Jules conduit, Coloc à côté de lui. Je suis derrière et je rêve, je suis la seule à savoir que je vais rejoindre D. Officiellement, nous allons à l'anniversaire de Fricotin.
Je suis dans ma bulle de silence et de jubilation.
Le fait que ce soit Jules qui m'amène là où je vais m'amuse beaucoup. Jules a été mon compagnon puis il m'a quittée parce qu'il ne m'aimait plus, il y a neuf ans. J'ai cru en mourir de chagrin mais finalement, je ne regrette rien et nous sommes mêmes redevenus bons copains. Il y a entre nous cette complicité un peu ambiguë des gens qui se connaissent de l'intérieur, buffet de Tante Agathe et repas de famille compris.
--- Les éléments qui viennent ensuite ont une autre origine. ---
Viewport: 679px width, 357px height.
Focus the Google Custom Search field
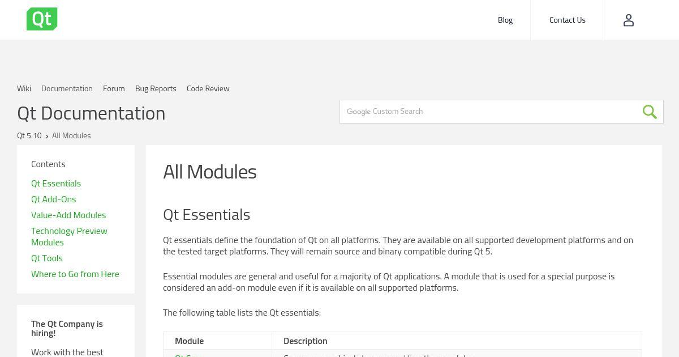[x=490, y=112]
A une halte sur une aire d'autoroute, Jules annonce le déroulement de notre séjour : lundi, nous sommes invités chez Stéphane et Nathalie, puis le lendemain chez Pierre et Marie, et le mercredi...
"Mercredi, dis-je, l'air de rien, je ne serai pas là."
Les deux têtes se tournent vers moi en même temps.
"Ben quoi ? Tu seras où ?"
"A M."
"A M. ? Mais qu'est-ce que tu vas faire à M. ? C'est la ville la plus triste du monde."
"Peut-être mais c'est là que je vais passer trois jours, je reviendrai pour l'anniversaire de Fricotin, vendredi."

Jules s'impatiente.
"C'est quoi c't'affaire?"
Coloc subodore :
"T'as un rendez-vous?"

Je ris, je suis heureuse, tout mon corps est ouvert comme une fenêtre au ciel d'été.

"Je vais rejoindre D."
Coloc me sourit et lève les yeux au ciel.
Jules est stupéfait.

Le mercredi, je marchais dans les rues de M. avec mes jolies salomés beiges, on aurait dit des chaussures de mariée, j'allais vers ma lune de miel, mon amour clandestin.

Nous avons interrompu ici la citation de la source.